> **Что требуется**
(1) Выпишите из отрывка о событиях 1917 года фамилии всех упомянутых в нем людей.
(2) Ответьте по отрывку о событиях 1917 года:
(a) Какого числа хоронили жертв революции на Марсовом поле?
(b) Сколько примерно гробов было на этих похоронах?
(c) Какую должность занимал Гучков?

─── Фрагмент страницы

Глава XXV
1917
Восстановление порядка в Петрограде. — Подрыв дисциплины в армии. Временное Правительство. — Борьба между правительством и Советом. — Взгляды Керенского. — Выступление на сцену Ленина
Трудно сказать, сколько человек погибло во время «бескровной» революции, но, согласно большинству сообщений, число это не достигает тысячи. Наихудшие сцены разыгрались в Выборге и Кронштадте. В обоих этих городах не мало офицеров армии и флота было убито инсургентами. Петроград, благодаря принятым правительством мерам, быстро принял нормальный вид, и, несмотря на полное отсутствие полиции, повсюду господствовал порядок. Особенно это было заметно при похоронах жертв революции на Марсовом поле 5 апреля, когда бесконечные процессии проходили в полнейшем порядке с 10 часов утра до позднего вечера. В общем было лишь около 200 гробов, и когда каждый из них опускался в могилу, с крепости салютовали пушечным выстрелом. Однако при церемонии не было духовенства, и она была лишена какого бы то ни было религиозного характера. Хотя правительство, принимая власть, выпустило воззвание, приглашавшее одинаково как граждан, так и солдат составить объединенный фронт против врага и предлагавшее солдатам слушаться офицеров, однако его старания обеспечить энергичное продолжение войны были парализованы поведением Совета.
Большинство членов Совета считало хорошо дисциплинированную армию опасным оружием, которое может быть в свое время обращено против революции, между тем как большевики предвидели, что разложение армии отдаст в их распоряжение массы вооруженных крестьян и рабочих, которые помогут им захватить власть.
Впечатление, произведенное на меня новыми министрами, когда я пришел сообщить им о нашем официальном признании, было не таково, чтобы внушить мне большую уверенность в будущем. Большинство из них уже обнаруживали признаки переутомления и, — что меня особенно удивило, — казались взявшими на себя непосильную задачу. Князь Львов в качестве земского вождя произвел неоценимую работу по организации вспомогательных учреждений для снабжения армии теплой одеждой и другими крайне необходимыми вещами, и как он, так и его коллеги были бы превосходными министрами в более нормальное время. Но положение было очень далеко от нормального, и в надвигавшейся борьбе с Советом требовался человек действия, способный воспользоваться первой благоприятной возможностью для подавления этого соперничавшего и незаконно образовавшегося собрания. В правительстве не было ни одного такого человека. Военный министр Гучков был энергичным, живым и вполне способным восстановить необходимую дисциплину в армии, но он не мог вести за собой коллег и, в конце концов, вышел в отставку в знак протеста против их слабости. Милюков, будучи преданным другом союзников, настаивал на строгом соблюдении договоров и соглашений, заключенных с ними императорским правительством. Он считал приобретение Константинополя вопросом жизненной важности для России, но по этому вопросу его голос был едва ли не единственным во Временном Правительстве.

──────
─── Исходные данные

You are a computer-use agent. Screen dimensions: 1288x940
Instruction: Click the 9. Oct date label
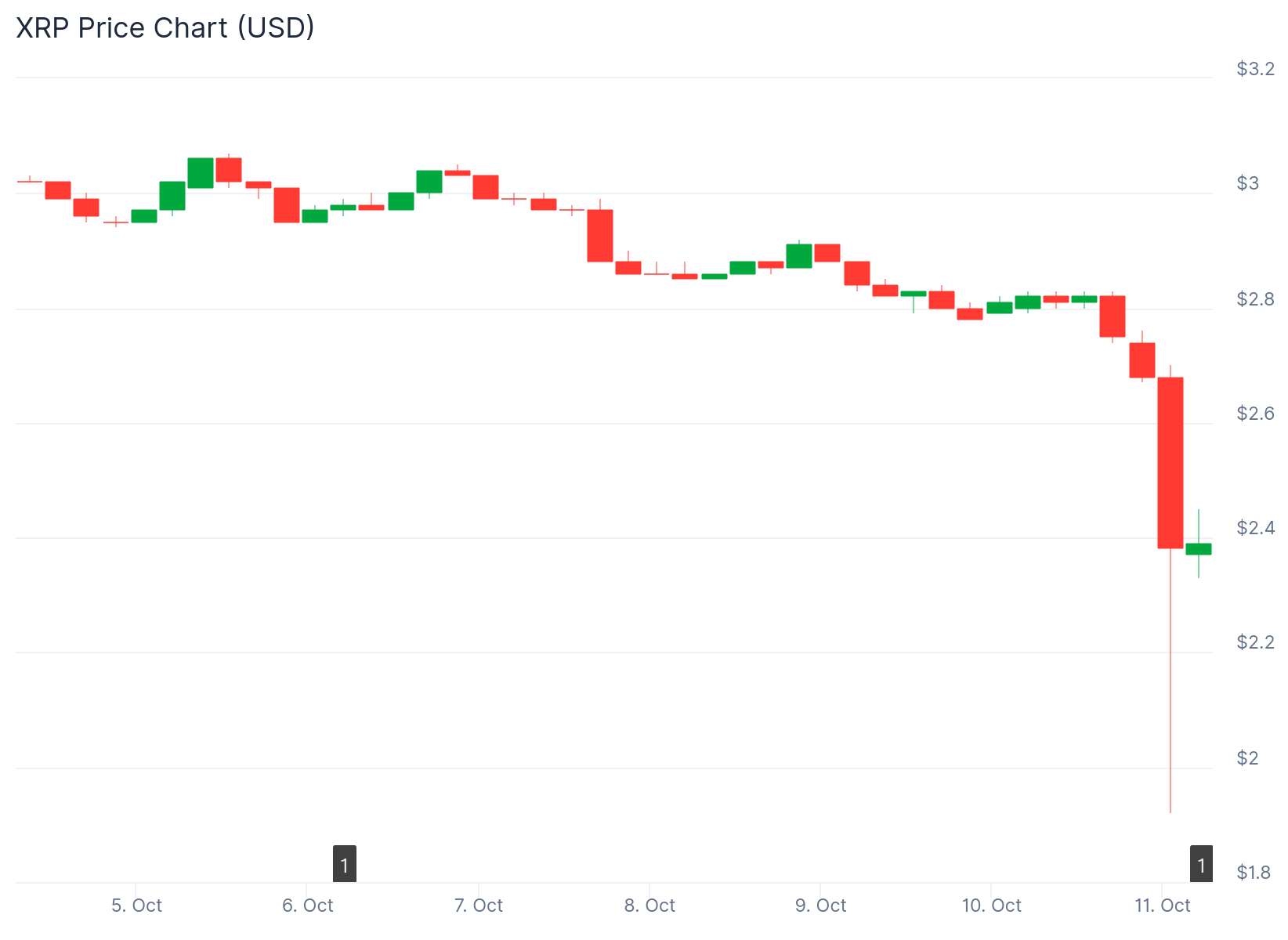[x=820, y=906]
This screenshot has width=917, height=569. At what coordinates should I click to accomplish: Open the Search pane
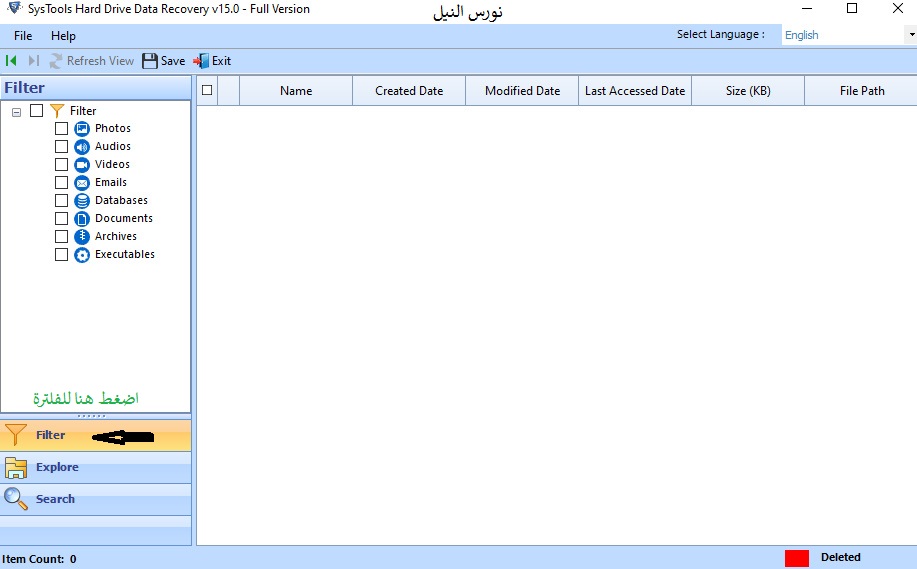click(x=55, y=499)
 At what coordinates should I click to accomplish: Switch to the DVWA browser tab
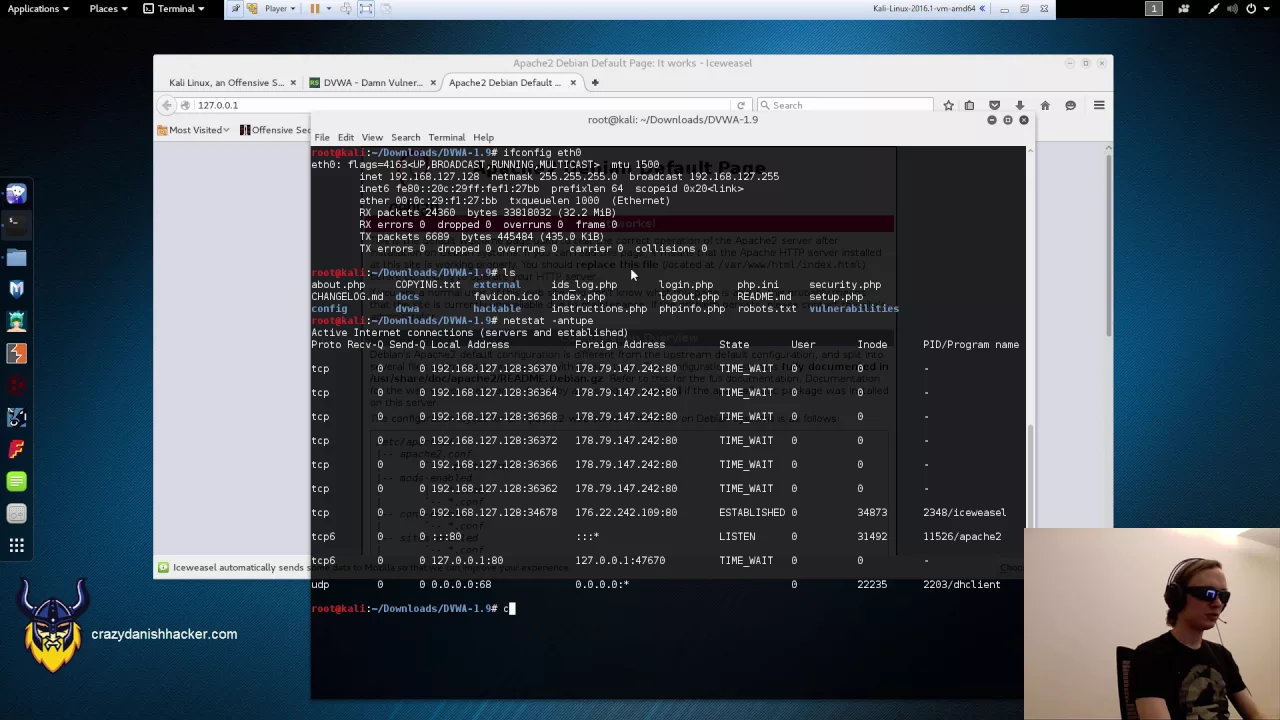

──────

> **Ответы по порядку**
(1) Керенский, Ленин, Львов, Гучков, Милюков

(2)
(a) 5 апреля.
(b) Около 200.
(c) Военный министр.